Św. Marcin Luter?

W tradycyjnym katolicyzmie od wieków przyjęło się przeciwstawianie „dobrego” reformatora, np. św. Franciszka, który próbował odmienić oblicze chrześcijaństwa własnym przykładem ubóstwa i modlitwy – oraz „złego”, Marcina Lutra, który otwarcie gromił grzechy Kościoła – a w końcu (chyba trochę wbrew swej woli…) utworzył własny…

A jednak czasami, jak sądzę, trzeba zło i grzech w Kościele odważnie nazywać po imieniu (co wcale nie znaczy – piętnować grzesznika – co tak chętnie i gorliwie robimy czasem w odniesieniu do ludzi, znajdujących się jakoś „poza” Kościołem – patrz: casus Alicji Tysiąc, choć i za nią przecież umarł Chrystus…) – bo inaczej takie przykłady wiary, jak św.
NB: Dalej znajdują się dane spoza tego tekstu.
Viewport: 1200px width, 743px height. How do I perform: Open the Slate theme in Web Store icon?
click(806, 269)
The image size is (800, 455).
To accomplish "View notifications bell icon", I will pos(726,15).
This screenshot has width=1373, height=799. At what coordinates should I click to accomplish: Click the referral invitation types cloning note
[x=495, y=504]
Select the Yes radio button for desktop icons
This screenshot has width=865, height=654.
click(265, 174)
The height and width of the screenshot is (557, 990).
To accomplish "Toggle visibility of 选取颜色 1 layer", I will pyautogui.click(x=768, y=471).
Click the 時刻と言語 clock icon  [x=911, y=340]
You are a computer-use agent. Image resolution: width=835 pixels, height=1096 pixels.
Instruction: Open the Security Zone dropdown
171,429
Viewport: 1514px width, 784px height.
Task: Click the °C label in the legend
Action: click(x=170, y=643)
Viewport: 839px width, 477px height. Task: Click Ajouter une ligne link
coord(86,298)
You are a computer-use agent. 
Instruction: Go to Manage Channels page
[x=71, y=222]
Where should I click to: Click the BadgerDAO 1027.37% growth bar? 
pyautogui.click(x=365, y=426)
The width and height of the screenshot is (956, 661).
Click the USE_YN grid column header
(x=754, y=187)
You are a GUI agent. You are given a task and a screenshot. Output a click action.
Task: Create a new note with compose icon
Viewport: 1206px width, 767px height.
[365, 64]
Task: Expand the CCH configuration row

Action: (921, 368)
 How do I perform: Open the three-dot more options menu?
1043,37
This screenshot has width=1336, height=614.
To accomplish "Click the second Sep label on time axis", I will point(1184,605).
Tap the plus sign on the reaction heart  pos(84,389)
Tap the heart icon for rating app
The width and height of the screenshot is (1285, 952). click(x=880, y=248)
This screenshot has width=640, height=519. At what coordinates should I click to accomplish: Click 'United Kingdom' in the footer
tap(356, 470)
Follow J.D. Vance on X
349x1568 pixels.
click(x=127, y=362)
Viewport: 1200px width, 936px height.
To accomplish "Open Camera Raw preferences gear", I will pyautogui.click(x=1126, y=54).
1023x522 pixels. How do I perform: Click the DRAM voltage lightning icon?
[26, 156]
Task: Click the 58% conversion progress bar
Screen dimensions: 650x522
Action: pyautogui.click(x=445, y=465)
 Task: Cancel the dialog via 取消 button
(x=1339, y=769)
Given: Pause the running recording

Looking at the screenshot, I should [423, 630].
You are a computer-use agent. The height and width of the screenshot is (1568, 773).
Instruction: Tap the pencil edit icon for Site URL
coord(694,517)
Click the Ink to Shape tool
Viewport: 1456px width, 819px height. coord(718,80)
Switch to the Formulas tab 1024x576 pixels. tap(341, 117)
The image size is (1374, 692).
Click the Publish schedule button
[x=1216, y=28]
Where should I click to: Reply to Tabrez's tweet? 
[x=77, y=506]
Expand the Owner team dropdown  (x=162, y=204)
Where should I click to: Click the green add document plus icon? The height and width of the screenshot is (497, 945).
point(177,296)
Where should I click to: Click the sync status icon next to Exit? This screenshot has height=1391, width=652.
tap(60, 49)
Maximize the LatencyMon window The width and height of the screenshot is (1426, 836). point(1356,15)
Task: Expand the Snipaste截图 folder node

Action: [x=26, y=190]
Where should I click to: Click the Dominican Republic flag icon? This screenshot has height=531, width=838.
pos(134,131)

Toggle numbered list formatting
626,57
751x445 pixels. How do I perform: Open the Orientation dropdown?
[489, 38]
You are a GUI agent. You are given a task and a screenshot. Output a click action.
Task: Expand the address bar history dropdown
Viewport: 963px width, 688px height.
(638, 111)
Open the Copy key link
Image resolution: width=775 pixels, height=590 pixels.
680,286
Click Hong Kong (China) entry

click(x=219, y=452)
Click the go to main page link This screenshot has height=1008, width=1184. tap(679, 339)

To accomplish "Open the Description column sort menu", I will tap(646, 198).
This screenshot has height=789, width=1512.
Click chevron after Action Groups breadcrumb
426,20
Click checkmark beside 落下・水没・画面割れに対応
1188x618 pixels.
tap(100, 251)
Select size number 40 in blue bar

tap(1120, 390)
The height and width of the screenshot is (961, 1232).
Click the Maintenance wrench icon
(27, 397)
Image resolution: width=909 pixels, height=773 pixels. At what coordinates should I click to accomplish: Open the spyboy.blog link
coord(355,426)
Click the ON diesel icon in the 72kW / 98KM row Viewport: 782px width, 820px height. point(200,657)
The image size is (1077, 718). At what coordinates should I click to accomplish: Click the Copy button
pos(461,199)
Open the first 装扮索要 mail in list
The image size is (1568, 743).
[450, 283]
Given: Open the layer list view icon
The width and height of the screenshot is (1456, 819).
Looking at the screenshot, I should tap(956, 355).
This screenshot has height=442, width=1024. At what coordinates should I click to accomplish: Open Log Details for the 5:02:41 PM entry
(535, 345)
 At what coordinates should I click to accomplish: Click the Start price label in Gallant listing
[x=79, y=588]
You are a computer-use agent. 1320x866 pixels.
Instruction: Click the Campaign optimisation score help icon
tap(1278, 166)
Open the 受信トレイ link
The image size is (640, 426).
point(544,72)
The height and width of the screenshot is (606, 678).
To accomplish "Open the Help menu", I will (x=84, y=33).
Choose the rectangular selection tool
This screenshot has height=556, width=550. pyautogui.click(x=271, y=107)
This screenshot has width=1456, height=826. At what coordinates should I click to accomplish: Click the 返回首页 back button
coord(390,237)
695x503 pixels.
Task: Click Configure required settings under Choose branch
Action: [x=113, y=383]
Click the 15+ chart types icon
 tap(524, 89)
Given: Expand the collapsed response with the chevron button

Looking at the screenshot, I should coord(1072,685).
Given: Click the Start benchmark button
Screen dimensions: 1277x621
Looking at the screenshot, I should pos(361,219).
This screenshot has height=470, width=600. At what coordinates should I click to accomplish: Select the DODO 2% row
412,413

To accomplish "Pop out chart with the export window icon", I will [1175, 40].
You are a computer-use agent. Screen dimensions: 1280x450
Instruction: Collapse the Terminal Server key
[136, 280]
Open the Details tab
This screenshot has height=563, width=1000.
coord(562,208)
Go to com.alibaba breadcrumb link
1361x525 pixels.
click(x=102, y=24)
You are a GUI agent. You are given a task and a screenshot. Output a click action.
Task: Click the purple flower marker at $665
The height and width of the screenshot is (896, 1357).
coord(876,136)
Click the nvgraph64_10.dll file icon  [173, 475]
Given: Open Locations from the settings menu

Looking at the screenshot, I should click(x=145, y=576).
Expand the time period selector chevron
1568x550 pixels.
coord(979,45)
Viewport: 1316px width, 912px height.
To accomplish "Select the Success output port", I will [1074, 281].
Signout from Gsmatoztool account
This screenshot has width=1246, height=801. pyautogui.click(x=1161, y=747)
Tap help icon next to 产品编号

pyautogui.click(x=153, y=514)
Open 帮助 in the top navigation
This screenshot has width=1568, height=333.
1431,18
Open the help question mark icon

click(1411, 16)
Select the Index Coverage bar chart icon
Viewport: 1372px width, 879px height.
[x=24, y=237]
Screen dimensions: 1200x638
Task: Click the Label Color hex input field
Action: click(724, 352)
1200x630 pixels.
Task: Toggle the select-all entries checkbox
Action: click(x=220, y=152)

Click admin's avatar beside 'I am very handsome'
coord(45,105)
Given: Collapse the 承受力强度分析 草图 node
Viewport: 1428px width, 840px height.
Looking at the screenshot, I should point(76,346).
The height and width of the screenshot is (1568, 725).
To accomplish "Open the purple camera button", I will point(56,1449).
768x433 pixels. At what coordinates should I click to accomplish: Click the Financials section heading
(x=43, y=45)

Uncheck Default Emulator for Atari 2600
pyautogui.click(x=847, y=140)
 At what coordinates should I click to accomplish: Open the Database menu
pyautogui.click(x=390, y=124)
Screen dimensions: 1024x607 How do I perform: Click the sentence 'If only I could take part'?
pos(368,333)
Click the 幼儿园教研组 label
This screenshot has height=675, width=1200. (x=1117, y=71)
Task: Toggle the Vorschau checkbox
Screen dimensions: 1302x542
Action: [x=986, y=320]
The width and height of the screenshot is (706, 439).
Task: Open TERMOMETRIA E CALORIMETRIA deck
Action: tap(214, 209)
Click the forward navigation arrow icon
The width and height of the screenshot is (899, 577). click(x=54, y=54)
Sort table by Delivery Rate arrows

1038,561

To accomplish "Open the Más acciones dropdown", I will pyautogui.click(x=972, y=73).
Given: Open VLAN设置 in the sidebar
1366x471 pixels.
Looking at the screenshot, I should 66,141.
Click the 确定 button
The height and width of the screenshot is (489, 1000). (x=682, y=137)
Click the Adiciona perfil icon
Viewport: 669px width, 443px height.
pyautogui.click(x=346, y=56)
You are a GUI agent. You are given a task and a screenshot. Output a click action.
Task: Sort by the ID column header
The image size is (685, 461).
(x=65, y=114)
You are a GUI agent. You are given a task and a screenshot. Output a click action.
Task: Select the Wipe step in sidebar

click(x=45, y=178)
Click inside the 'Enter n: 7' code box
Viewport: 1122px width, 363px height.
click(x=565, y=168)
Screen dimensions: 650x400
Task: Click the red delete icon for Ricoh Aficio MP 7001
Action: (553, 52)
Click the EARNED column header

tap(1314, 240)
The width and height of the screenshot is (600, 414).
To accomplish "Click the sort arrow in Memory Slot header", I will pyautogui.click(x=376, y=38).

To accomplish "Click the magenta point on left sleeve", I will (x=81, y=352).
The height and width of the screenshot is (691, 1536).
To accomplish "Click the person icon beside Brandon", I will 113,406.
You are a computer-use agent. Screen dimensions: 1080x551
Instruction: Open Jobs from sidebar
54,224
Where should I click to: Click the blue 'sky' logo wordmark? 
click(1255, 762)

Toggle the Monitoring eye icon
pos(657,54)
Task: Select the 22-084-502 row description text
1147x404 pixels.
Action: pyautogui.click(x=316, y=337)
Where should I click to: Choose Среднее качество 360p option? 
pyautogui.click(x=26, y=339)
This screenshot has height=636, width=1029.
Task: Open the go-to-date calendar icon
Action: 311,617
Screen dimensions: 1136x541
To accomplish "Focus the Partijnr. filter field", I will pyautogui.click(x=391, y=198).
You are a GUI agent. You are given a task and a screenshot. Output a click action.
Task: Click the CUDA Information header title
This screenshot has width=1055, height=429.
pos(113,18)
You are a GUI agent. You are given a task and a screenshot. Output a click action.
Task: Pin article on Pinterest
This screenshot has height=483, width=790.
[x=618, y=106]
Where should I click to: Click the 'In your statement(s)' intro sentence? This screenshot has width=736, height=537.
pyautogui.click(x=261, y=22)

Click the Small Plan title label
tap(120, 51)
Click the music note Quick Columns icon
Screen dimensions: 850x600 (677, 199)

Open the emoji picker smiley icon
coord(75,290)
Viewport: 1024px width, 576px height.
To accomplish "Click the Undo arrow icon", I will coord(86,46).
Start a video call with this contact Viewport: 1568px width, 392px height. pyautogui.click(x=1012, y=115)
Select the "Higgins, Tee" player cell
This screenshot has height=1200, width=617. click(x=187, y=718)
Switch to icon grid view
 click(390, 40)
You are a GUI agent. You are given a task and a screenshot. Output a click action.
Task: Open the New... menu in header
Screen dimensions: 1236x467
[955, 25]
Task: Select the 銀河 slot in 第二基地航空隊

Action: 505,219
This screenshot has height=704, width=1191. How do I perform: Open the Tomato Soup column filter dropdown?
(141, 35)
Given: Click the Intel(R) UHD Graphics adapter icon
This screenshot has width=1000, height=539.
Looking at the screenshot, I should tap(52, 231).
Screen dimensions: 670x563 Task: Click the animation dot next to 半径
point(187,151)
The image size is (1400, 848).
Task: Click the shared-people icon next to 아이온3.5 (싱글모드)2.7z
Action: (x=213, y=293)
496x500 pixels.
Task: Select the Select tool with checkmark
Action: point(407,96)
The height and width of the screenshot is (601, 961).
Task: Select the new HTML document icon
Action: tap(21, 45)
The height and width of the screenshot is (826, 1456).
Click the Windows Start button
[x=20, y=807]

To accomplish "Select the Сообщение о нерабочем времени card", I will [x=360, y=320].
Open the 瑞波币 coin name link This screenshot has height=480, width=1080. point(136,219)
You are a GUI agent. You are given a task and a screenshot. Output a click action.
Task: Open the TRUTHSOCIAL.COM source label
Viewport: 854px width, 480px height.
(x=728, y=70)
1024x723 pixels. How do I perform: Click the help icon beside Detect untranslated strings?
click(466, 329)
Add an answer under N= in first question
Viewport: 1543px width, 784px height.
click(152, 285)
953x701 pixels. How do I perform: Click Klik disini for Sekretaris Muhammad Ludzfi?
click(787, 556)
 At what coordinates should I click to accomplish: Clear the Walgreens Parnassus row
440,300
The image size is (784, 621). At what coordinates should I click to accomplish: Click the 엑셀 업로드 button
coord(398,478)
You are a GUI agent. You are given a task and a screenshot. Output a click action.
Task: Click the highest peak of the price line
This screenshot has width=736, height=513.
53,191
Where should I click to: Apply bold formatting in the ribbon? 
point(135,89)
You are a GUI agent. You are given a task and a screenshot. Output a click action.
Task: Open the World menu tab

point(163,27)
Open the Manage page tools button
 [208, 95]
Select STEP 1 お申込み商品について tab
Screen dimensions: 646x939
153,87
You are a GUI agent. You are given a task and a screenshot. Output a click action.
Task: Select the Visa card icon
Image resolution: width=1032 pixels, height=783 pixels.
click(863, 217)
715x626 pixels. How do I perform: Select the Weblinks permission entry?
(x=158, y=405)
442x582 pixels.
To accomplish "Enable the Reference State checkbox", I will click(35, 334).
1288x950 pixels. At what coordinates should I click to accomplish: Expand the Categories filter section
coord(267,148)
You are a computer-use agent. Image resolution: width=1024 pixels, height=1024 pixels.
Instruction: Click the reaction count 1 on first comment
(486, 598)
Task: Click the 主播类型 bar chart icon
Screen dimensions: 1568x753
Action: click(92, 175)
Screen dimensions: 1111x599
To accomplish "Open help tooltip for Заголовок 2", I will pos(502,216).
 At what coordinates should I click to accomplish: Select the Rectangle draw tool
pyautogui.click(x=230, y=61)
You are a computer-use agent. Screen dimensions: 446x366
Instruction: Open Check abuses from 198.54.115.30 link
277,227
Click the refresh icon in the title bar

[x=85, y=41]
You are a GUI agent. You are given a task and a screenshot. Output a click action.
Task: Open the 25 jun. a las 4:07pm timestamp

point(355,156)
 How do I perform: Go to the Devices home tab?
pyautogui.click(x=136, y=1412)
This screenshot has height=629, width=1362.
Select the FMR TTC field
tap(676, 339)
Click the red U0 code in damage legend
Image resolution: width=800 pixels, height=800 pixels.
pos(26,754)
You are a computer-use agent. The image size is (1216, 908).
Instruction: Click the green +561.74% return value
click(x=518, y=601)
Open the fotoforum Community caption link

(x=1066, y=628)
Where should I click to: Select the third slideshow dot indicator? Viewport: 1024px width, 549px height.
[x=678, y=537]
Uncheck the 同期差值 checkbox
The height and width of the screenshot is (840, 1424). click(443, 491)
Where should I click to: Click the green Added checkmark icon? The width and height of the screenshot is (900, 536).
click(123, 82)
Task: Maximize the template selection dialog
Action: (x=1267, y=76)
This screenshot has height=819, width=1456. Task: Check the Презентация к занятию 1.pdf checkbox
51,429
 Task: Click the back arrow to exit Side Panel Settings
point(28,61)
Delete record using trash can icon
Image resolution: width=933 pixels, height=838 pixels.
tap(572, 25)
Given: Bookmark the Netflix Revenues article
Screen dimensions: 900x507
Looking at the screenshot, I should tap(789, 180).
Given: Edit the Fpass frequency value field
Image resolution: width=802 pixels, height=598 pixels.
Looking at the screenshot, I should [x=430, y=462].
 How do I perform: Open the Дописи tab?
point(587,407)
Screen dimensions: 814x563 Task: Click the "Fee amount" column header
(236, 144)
Franciszek są tylko rodzajem „listka figowego”, którym osłaniamy naszą własną grzeszność.  My możemy być kiepskimi ludźmi, bo przecież oni byli „święci” – i w perspektywie całego Kościoła to i tak wychodzi in plus.

Tak właśnie z całą pewnością rozumowali dostojnicy i prałaci w czasach Franciszka: mogli się nadal spokojnie tarzać w bogactwie i rozpuście, bo jakaś mała „grupka wariatów” postanowiła być „święta” ZAMIAST nich…

Zestawienie Franciszka i Marcina jest rzeczywiście ciekawe. Pierwszy uważał, że można „naprawić świat” przez miłość, radość i pokorę – a drugi, za swoim mistrzem, surowym św. Augustynem, że świat (a więc i człowiek) jest aż do tego stopnia zepsuty, że uratować go może jedynie łaska Boża. 

Z drugiej strony, czy mógł dość do innych wniosków, obserwując rozpasanie i korupcję w Kościele Juliusza II? Czy mógł bez zastrzeżeń, pokornie uwierzyć, że WSZYSTKO, co robią ci ludzie, jest przejawem „świętości Kościoła”? 
W październiku 1510 roku Luter przyjechał do Rzymu w sprawach swojego zakonu i wrócił zdruzgotany tym, co tam zastał. 
Zobaczył papieża, poświęcającego więcej czasu wojnom niż administrowaniu Kościołem (to o Juliuszu II opowiadano przecież dykteryjki, że w razie gdyby św. Piotr nie zechciał go wpuścić do raju, gotów ze swoją armią szturmować Niebo), gorszące zachowania księży, bluźniercze szafowanie sakramentami, a wreszcie – co wywołało w nim największy wstrząs i oburzenie – odprawianie aż siedmiu mszy świętych przy jednym ołtarzu (Pewien ksiądz, widząc, że Luter odprawił dopiero jedną trzecią swojej mszy, miał ponaglać go słowami: „Pospiesz się, inni czekają!” Podobne problemy miał zresztą kilka wieków później o. Pio…).
Nie bez racji chyba powiedział o nim papież Jan Paweł II:
„Naukowe badania uczonych, tak ze strony katolickiej, jak i ewangelickiej, (…) w których już osiągnięto znaczną zbieżność poglądów, doprowadziły do nakreślenia pełniejszego (…) obrazu osobowości Lutra oraz skomplikowanej rzeczywistości historycznej, politycznej, społecznej i kościelnej pierwszej połowy XVI wieku. W konsekwencji została przekonująco ukazana głęboka religijność Lutra, którą powodowany stawiał z gorącą namiętnością pytania na temat wiecznego zbawienia. Okazało się też wyraźnie, że problemu zerwania jedności Kościoła nie można sprowadzić ani do niezrozumienia ze strony pasterzy Kościoła katolickiego, ani też jedynie do braku zrozumienia prawdziwego katolicyzmu ze strony Lutra…”
Wydaje się zresztą, że sam Luter wcale nie pragnął zrywać z kościelną tradycją, a jedynie ją „oczyścić” i zachować w takim kształcie, na jaki pozwalało jego pojmowanie Pisma Świętego. Zaciekle zwalczał niektórych co bardziej radykalnych reformatorów (zresztą trochę jakby wbrew własnemu poglądowi, że każdy powinien mieć prawo do osobistej interpretacji Pisma…:)) – do końca wierzył np. w rzeczywistą (a nie jedynie symboliczną) obecność Chrystusa w Eucharystii – co zresztą spowodowało, że wiele z ponad 500 istniejących dziś Kościołów i sekt protestanckich wypiera się jakichkolwiek związków z „doktorem Marcinem.”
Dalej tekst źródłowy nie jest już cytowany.